Not all who attended had these beliefs. Not all the extended family had these beliefs. Those who did not, were robbed of their greving. And the family was being set up for a “crash”, that did not have to be.

I had a range of emotions. Anger at the pastor creating such a road. Brokeness for a family robbed of a child. And a longing for a God to set everything right.

After a long and drawn out service, the child did not rise, did not drink the juice. I have to wonder what God thought of the whole thing???

How many people know where they come from. I don’t mean what country did our ancestors come from, though that’s good to know to, but I mean who you came from. The stories that created the characters. The aunts, the uncles, grand and great grand parnets. The good and the bad. The deaths, the miscarriages, even the murders. The abusers, along with the saints of the family.

I have been working on my lineage, and to do so I have had to seek out the “elders” of my family. Surprisingly, when they saw I was coming with an open heart/mind, they found tremendous freedom in sharing the things they have been spending 50 yrs. trying to forget.

“When an Elder of the family dies, a library is burned” ~African Proverb.

I have found out that my family history comes from abuse, rape, & murder…that’s okay… because it also involves the blood of Christ… I encourage one and all, seek out the stories to enrich your own lives as well as provide freedom to those with not much time left ~Peace

One thing that is a contiunal struggle for me is the constant changine between Matrixies that my life requires. I know that I am by no means the only one who struggles with this, but just noting how draining it is. From being in the classroom, to talking with my wife on the cell phone, to planning communion while I’m on the way to an account to pick up some paper work. And it is only 12 noon.

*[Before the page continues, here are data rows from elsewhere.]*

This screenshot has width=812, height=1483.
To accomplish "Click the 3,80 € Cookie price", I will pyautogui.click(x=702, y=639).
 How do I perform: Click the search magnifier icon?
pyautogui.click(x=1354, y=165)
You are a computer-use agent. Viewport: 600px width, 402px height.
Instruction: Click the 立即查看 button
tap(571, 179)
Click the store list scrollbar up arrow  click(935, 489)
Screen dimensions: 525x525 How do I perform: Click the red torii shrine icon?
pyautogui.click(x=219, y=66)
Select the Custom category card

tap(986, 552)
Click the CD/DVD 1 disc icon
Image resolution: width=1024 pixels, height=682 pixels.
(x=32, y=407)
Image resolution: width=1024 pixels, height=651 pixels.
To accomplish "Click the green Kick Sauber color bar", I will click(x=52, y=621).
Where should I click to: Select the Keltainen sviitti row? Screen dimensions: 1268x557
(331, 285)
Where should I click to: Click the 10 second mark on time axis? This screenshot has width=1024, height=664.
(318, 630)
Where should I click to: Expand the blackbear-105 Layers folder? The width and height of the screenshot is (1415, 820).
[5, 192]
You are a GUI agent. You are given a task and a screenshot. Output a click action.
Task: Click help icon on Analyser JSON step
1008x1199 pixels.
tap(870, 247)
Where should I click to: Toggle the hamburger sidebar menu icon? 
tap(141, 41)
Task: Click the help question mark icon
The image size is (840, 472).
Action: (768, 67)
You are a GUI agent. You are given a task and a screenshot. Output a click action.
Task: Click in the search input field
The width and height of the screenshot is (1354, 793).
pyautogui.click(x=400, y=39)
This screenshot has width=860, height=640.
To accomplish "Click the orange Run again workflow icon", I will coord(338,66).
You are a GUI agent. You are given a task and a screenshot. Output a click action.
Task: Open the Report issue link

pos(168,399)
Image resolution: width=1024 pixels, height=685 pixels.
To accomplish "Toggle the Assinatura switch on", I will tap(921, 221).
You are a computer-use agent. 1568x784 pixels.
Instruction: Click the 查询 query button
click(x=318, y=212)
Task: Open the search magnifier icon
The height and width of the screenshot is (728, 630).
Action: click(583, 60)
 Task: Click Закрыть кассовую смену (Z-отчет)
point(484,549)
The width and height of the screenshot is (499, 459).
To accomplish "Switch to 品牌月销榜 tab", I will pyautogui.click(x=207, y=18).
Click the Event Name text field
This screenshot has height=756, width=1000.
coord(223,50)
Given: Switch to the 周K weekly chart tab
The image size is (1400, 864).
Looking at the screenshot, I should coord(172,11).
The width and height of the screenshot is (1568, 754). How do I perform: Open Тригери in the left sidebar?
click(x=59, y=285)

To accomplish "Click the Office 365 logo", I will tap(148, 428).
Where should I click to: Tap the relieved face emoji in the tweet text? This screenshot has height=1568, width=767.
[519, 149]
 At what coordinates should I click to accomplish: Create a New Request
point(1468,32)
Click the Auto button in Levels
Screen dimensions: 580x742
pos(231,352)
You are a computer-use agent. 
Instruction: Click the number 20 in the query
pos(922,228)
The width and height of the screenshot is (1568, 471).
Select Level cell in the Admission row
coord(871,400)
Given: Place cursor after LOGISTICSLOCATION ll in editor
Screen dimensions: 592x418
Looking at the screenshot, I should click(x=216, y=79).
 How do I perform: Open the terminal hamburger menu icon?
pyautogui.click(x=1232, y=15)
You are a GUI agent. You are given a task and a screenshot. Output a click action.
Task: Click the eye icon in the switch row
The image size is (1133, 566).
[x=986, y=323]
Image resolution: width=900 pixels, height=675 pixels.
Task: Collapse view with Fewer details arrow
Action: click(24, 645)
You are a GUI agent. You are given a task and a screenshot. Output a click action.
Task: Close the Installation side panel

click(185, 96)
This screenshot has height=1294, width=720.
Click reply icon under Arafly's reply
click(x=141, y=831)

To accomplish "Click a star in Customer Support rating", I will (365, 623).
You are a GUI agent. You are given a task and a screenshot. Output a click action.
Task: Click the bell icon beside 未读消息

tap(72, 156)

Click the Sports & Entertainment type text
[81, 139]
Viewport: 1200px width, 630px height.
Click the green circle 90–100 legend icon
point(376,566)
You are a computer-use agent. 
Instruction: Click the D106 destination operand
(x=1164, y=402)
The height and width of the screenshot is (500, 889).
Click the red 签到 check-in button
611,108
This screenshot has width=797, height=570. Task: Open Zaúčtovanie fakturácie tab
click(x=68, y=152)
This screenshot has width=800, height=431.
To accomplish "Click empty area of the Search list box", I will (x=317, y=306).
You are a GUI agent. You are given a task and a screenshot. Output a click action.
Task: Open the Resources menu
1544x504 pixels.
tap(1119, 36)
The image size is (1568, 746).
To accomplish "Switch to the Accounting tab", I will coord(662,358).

My wife and I have had numorus conversations about all the different hats and the validity of them all. What is intresting is that I am only a couple of weeks back at it. I broke my ankle over the holidays snowboarding in Park City, Utah. At first this appeared to be catastrophic to our family and the matrixies that surround it. But it turned out to be an amazing time! Being forced to rearrange my schedules (plural), so that I could heal after the surgery that I had to have, God used as a time for rest, contemplation and relationships. Noah, our 3 year old son became my best friend due to all the extra daddy-time, I drove my wife crazy… but in a good way…I think. We to had additional time together. The church kept going, the business stayed afloat, and though I did have to drop one class, school went fine.

So Morgan what did you learn? What changed? How did nothing crash? What can you give others?….The Spirit. To rest, relax, observe, appreciate, contemplate, and embrace…MORE.

Right now I have 40 pages of papers due next week, business calls to make,… but what I am going to do is go get ready for a private little ash wednesday service that our family is going to have in our living room, just for us ;)

Until further peeling and self-discovery ~ Morgan

The surface first…

As I am new to this whole blog system, community, world…whatever you call it, I thought I would start out with an introduction of myself that I can contiunually build upon.

So, for the surface first…
I am an associate pastor (my true desire), a husband and a father (another true desire), a sociology major at Edinboro University in PA (this I love as well), and a business owner of a large janitoral commercial cleaning service (this I hate…).

That is the outer layer of a complex onion with many more layers to come.